Line of sight computations provide point-to-point information on visibility by means of: (a) mapped lines ― variable coloring of a line drawn on the map between the source and target points; (b) tabulated data for the selected transect; and (c) profiles. Lines of sight may be computed from a single point to multiple destinations at regular angular intervals, providing a simplified picture of overall visibility from an observation point. However, for a more detailed picture complete viewsheds should be computed.
Using the example provided in Figure 6‑19A (OS TQ81NE tile) can might examine the line of sight from the proposed mobile phone mast in Figure 6‑19B to a sample point on the coast. The result is illustrated in Figure 6‑22, where the source point has an offset of 10m. Locations highlighted in red/dark gray are not visible from the source or target along this line. Again, as discussed in Section 6.3.1, with telecommunications modeling specific line-of-sight profile analysis tools are required.
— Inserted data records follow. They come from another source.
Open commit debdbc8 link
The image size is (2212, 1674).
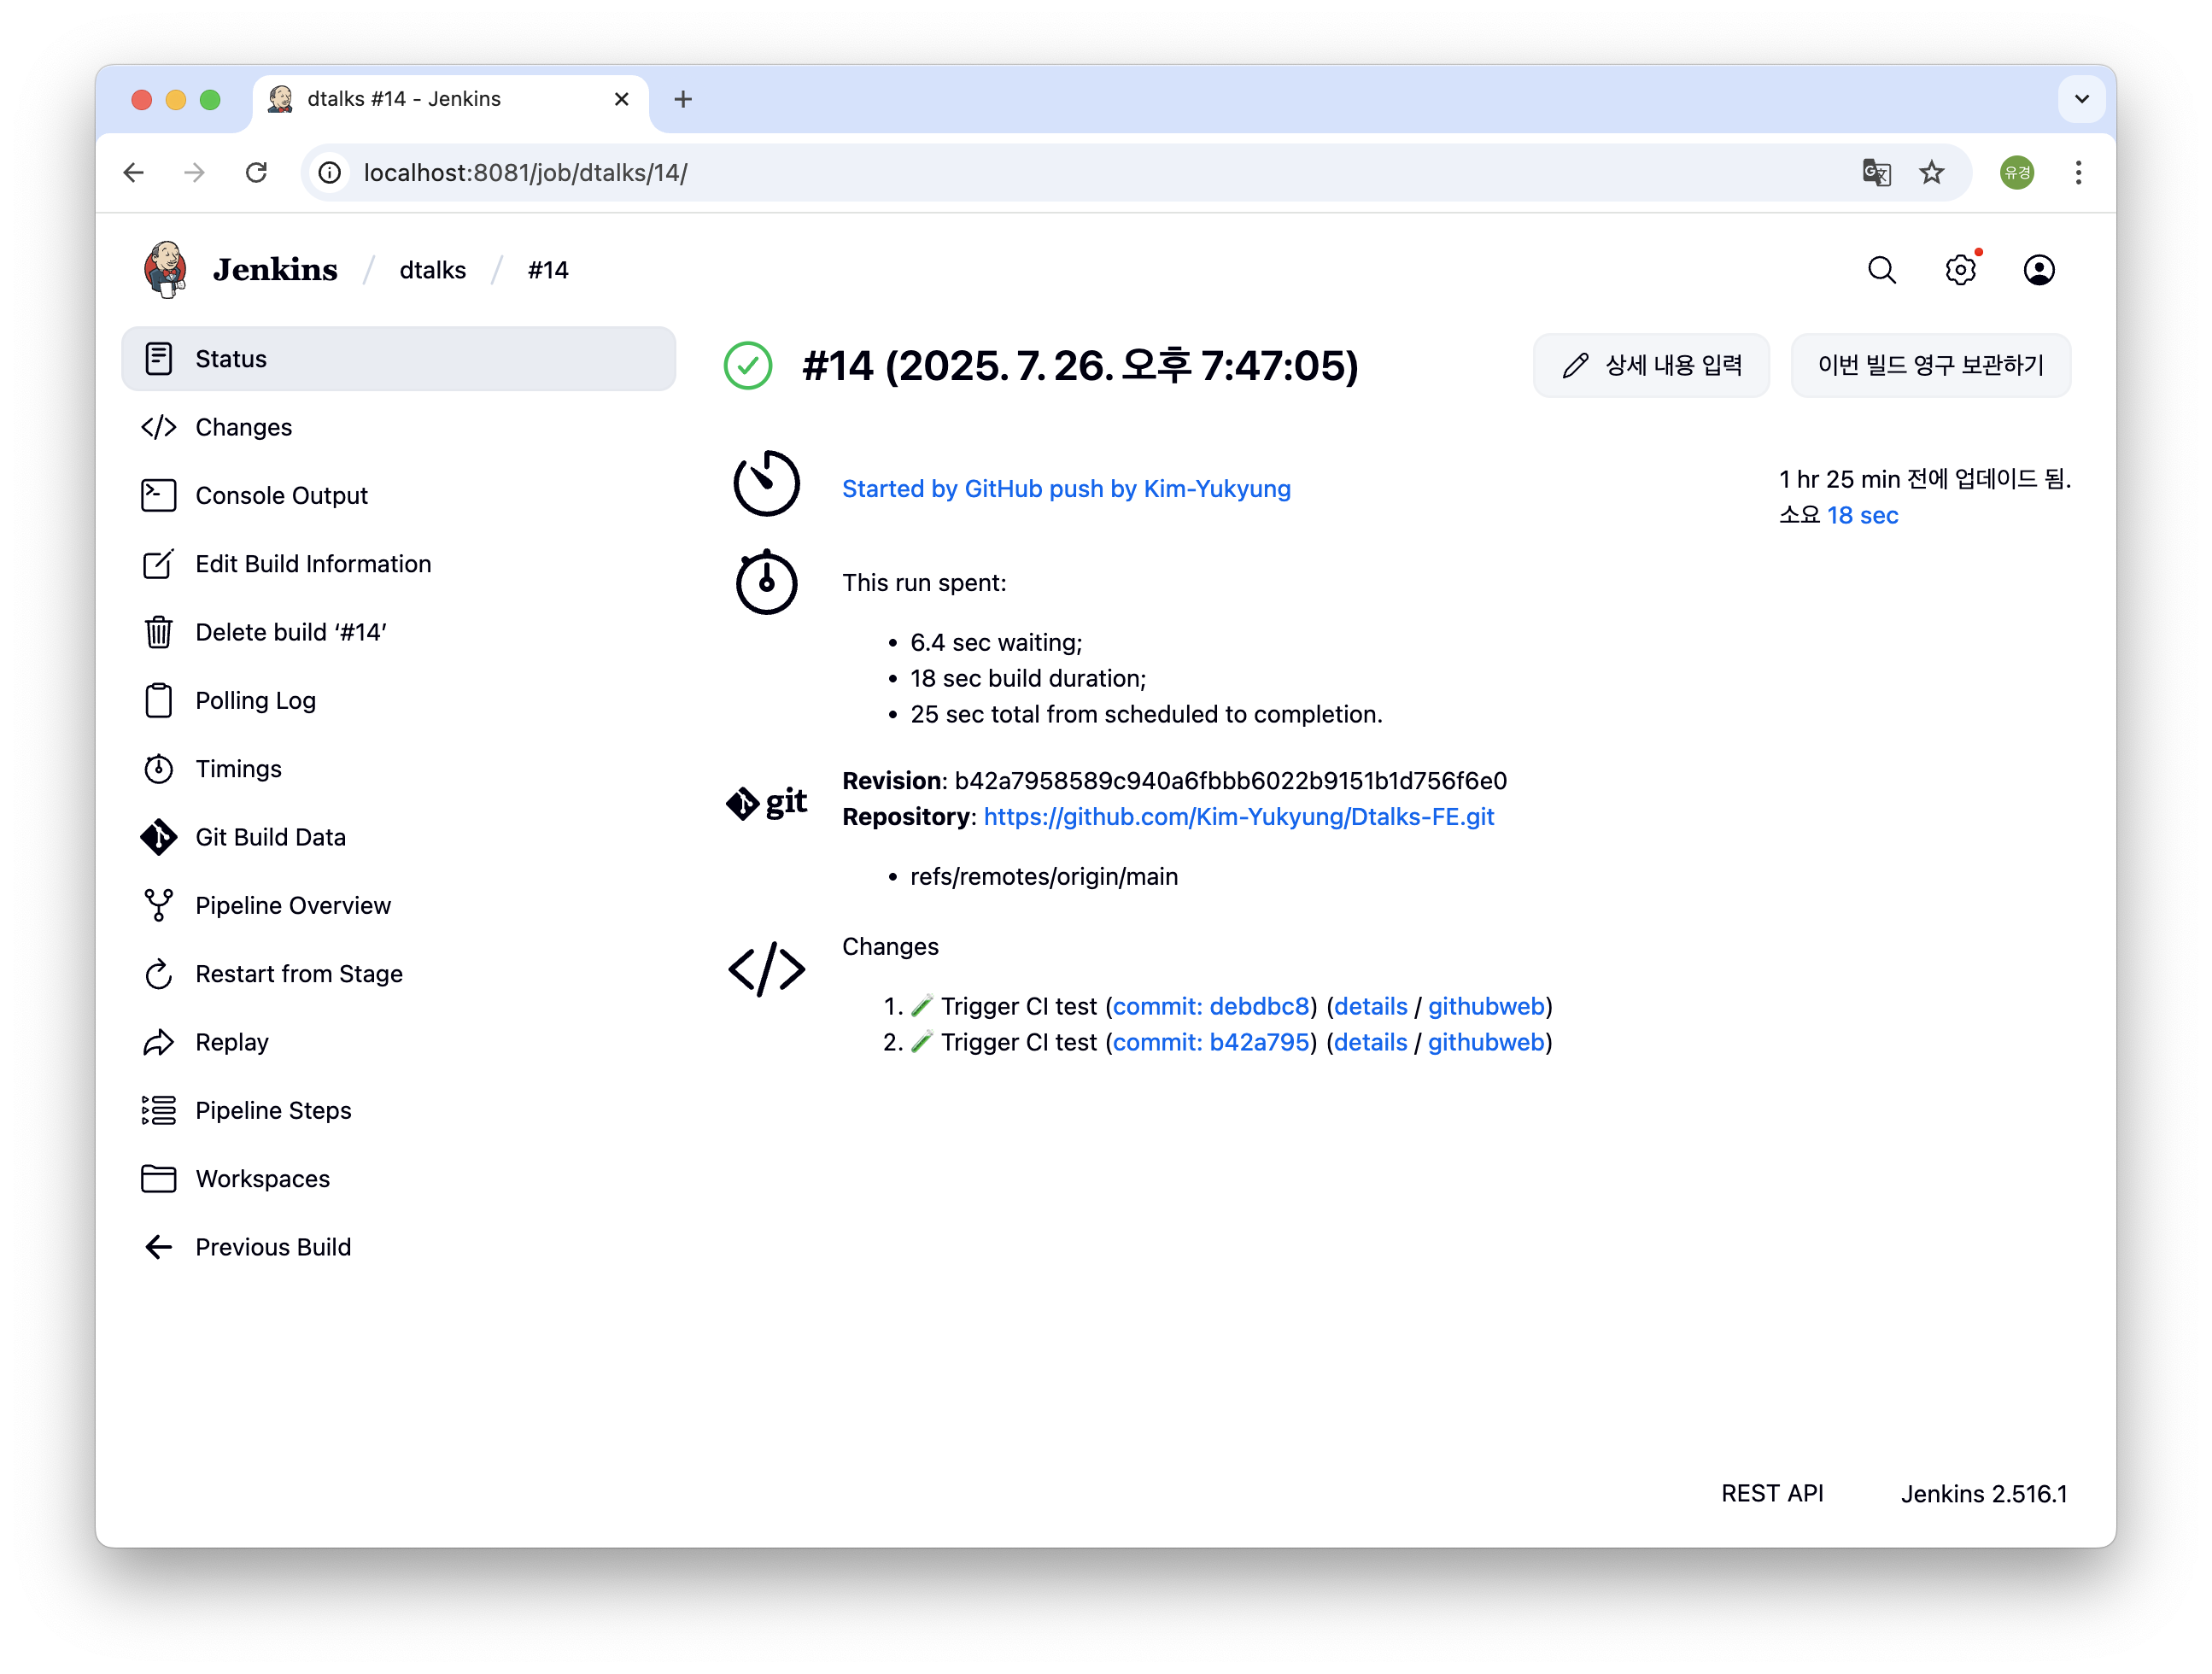[1210, 1006]
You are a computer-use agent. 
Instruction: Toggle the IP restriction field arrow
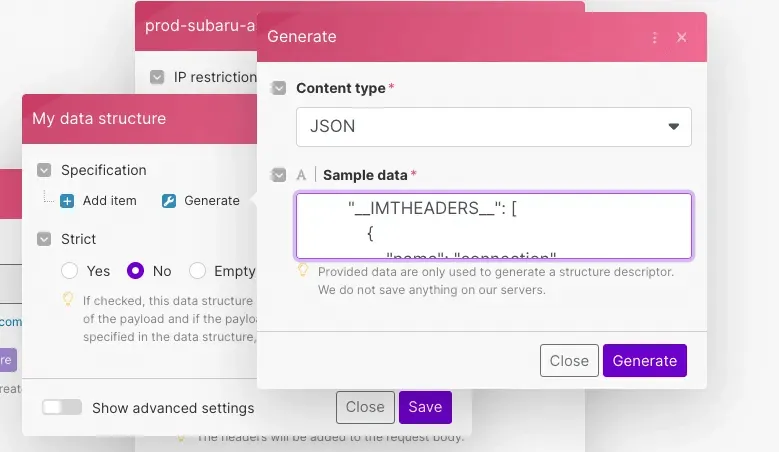(157, 77)
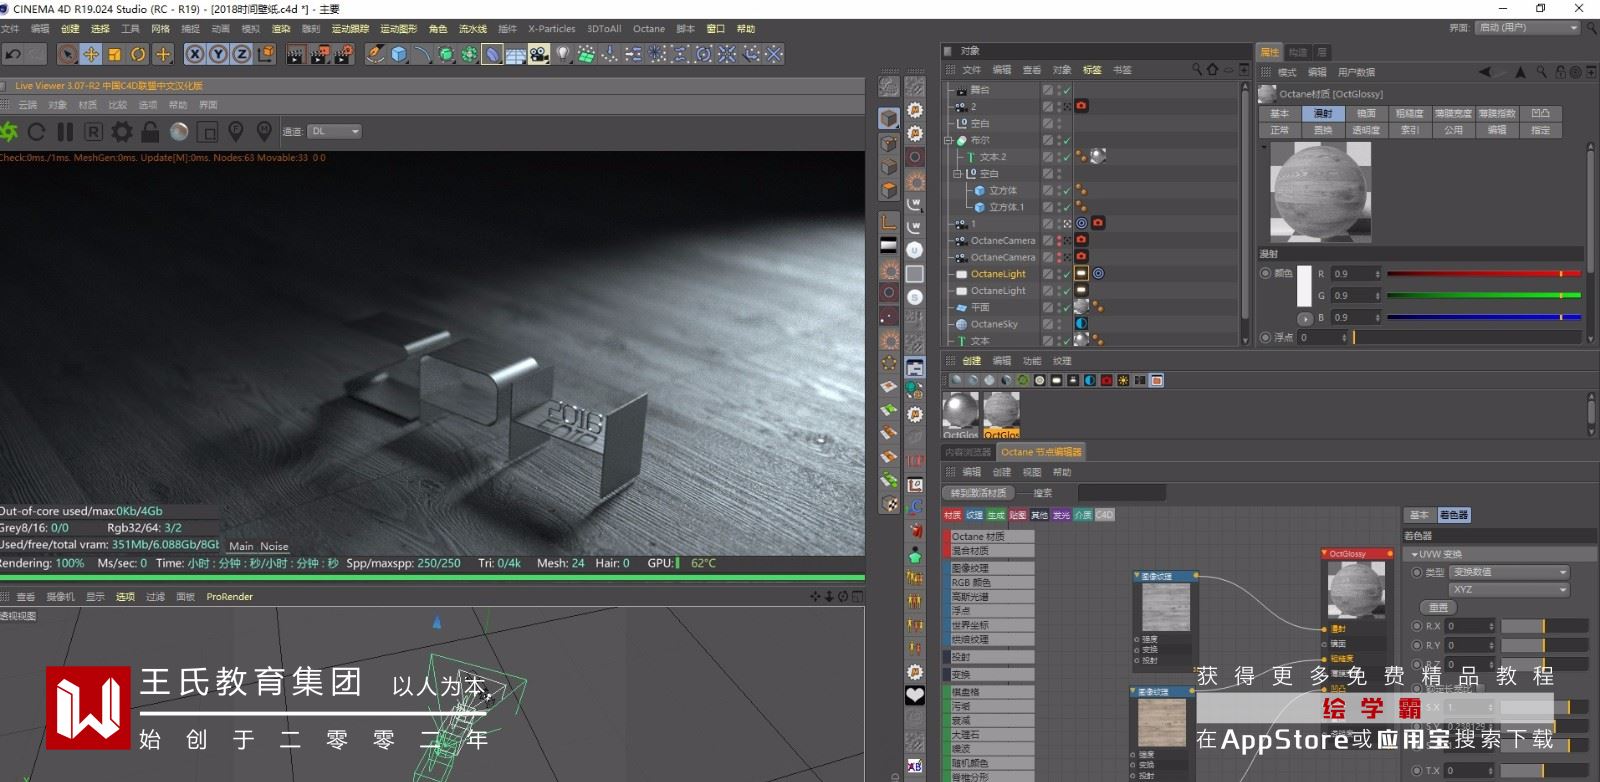Click the 转到激活材质 button
The image size is (1600, 782).
point(978,493)
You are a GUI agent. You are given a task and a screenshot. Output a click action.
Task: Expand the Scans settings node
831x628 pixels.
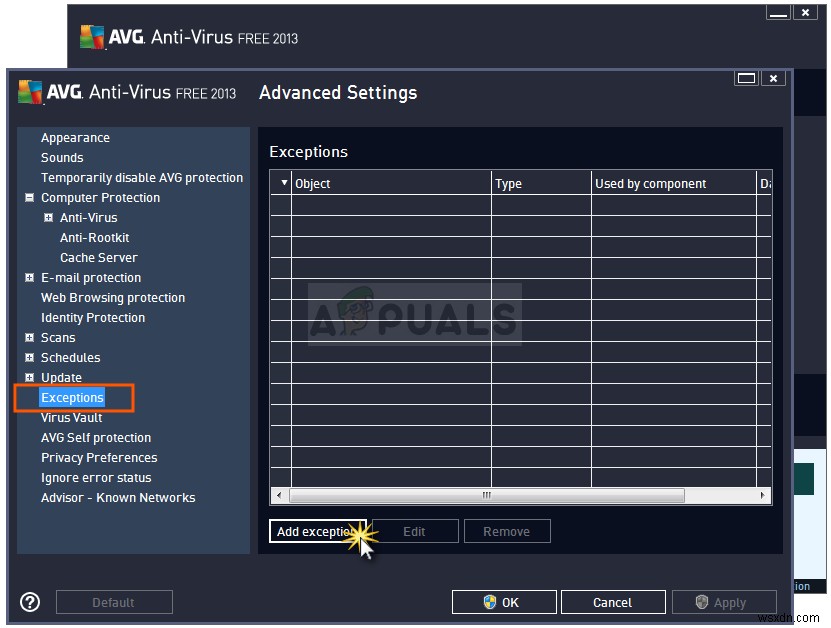point(29,337)
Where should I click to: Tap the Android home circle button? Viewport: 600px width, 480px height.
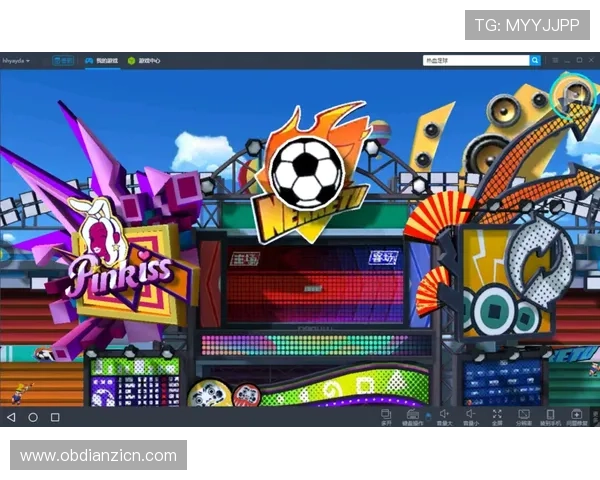[33, 416]
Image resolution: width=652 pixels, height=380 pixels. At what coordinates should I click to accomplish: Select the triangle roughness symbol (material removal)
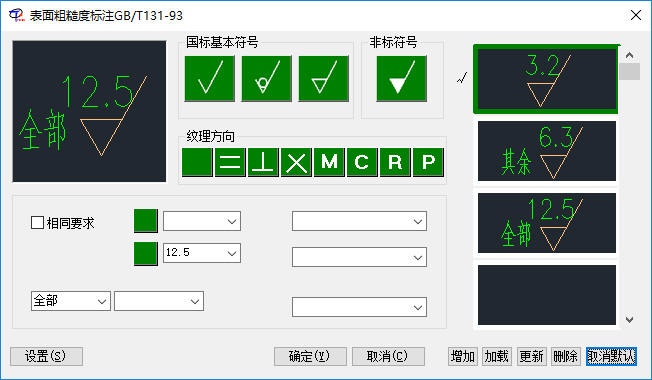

These include the ability to insert surface clutter such as trees, water areas and buildings, and to observe the effect of these on the signal strength and the Fresnel zones.
Some modeling packages, such as MATLab, provide a number of functions for line of sight and viewshed computation that can be combined in a variety of ways and displayed as 3D visualizations. This approach has the advantage of flexibility of both display and access to the computational details and results. An example is illustrated in Figure 6‑23, where visible areas are shown in dark blue/dark gray and visible lines of sight in yellow (white) and invisible line profiles in dotted red/gray. The computations are based on an offset from the surface of 20 meters.